(Dataset entries)
####

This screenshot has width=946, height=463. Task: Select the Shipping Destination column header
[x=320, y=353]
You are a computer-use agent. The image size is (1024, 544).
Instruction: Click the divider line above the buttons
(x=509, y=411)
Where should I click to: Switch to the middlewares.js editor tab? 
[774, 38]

####

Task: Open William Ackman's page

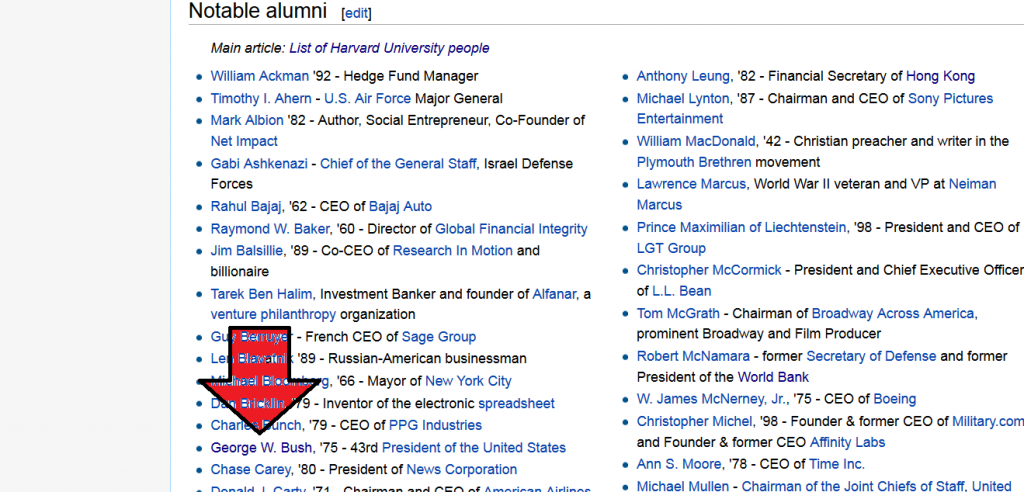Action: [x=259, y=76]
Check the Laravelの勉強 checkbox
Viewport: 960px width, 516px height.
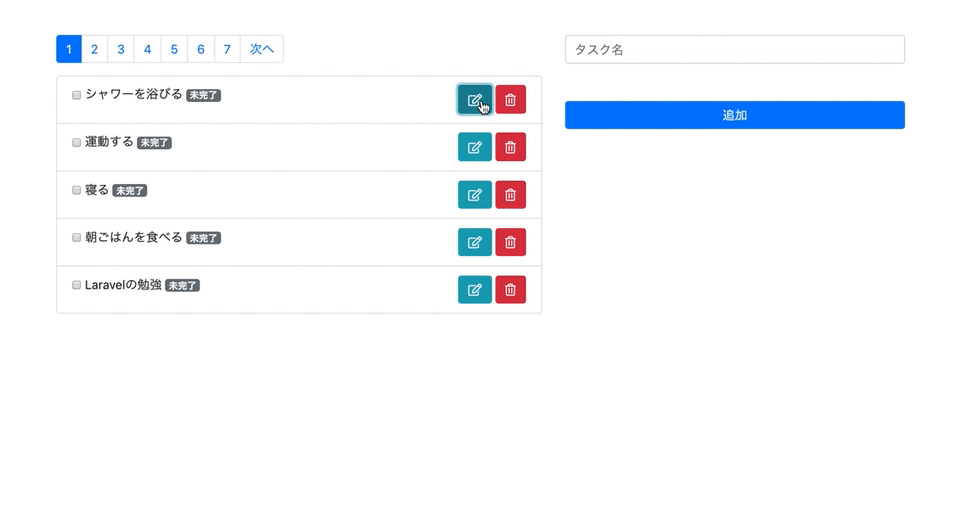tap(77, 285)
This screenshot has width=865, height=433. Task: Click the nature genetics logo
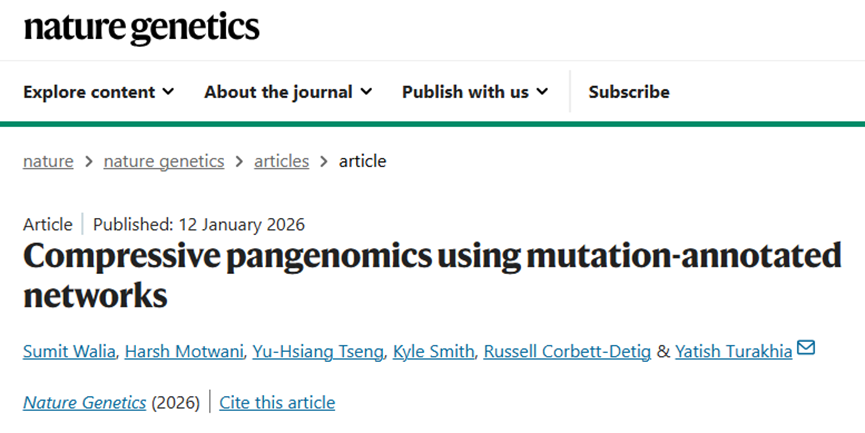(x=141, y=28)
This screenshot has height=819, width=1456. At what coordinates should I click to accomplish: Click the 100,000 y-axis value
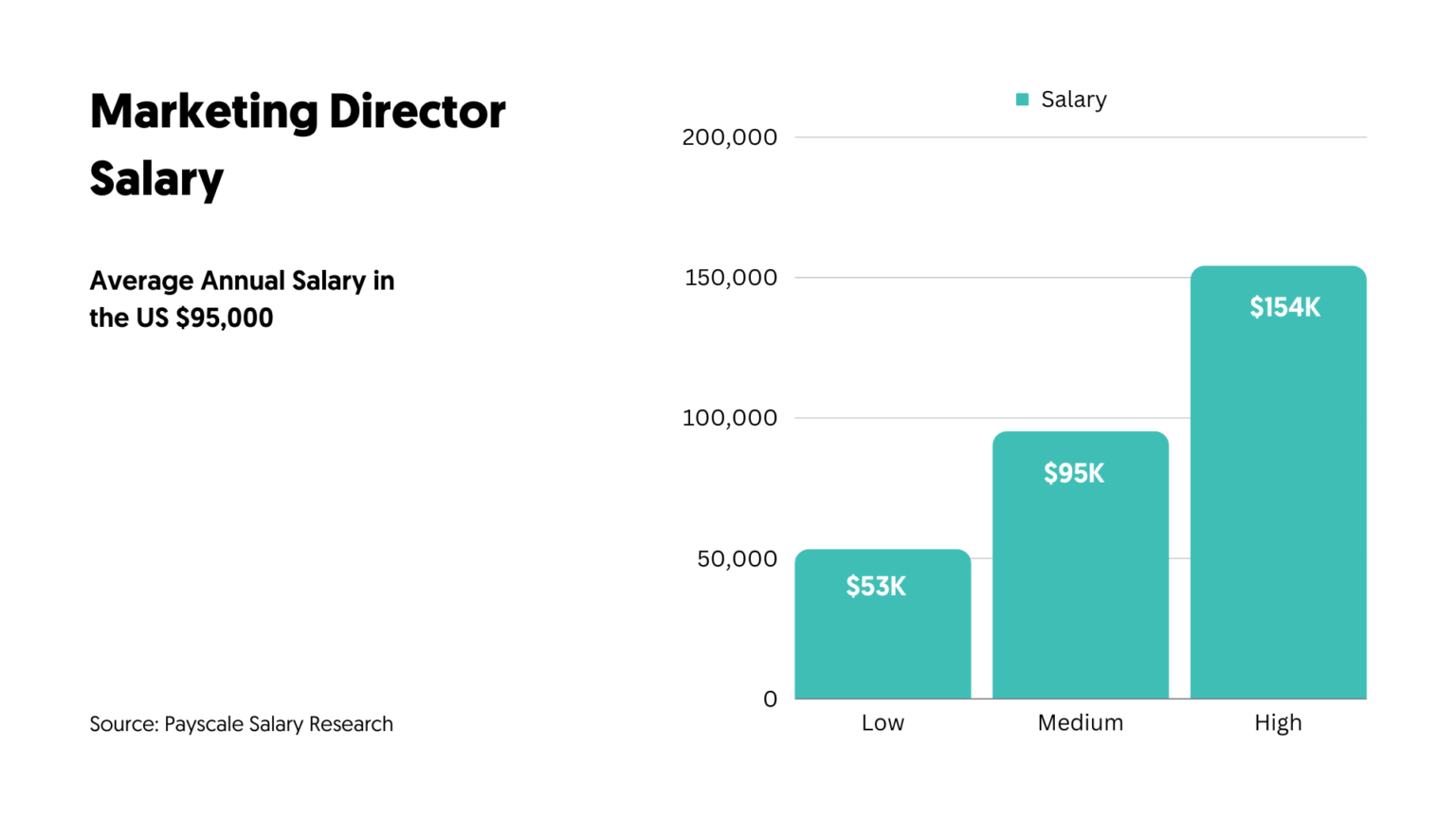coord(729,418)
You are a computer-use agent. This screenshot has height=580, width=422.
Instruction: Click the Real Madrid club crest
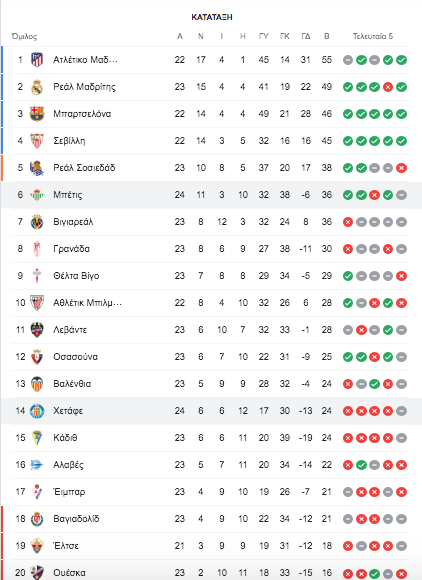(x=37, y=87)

####

* _What this task involves_
Locate the word "agent" in the data above. Copy every line carrying it.

* _Answer for this exercise_
You are a computer-use agent. The image size is (1024, 544).
You are a computer-use agent. This screenshot has height=580, width=422.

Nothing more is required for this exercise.